— Instructions to follow —
Every entry that follows should be output again, word for word.

— Dataset —
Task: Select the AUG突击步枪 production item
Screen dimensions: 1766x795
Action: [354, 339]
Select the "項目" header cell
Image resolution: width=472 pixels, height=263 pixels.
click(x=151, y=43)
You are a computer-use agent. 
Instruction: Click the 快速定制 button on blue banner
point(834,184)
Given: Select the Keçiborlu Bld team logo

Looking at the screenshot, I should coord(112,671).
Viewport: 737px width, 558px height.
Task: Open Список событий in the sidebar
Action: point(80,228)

— Exercise output —
Task: Select the AUG突击步枪 production item
Screen dimensions: 1766x795
Action: [354, 339]
Select the "項目" header cell
Image resolution: width=472 pixels, height=263 pixels.
click(x=151, y=43)
You are a computer-use agent. 
Instruction: Click the 快速定制 button on blue banner
point(834,184)
Given: Select the Keçiborlu Bld team logo

Looking at the screenshot, I should coord(112,671).
Viewport: 737px width, 558px height.
Task: Open Список событий in the sidebar
Action: point(80,228)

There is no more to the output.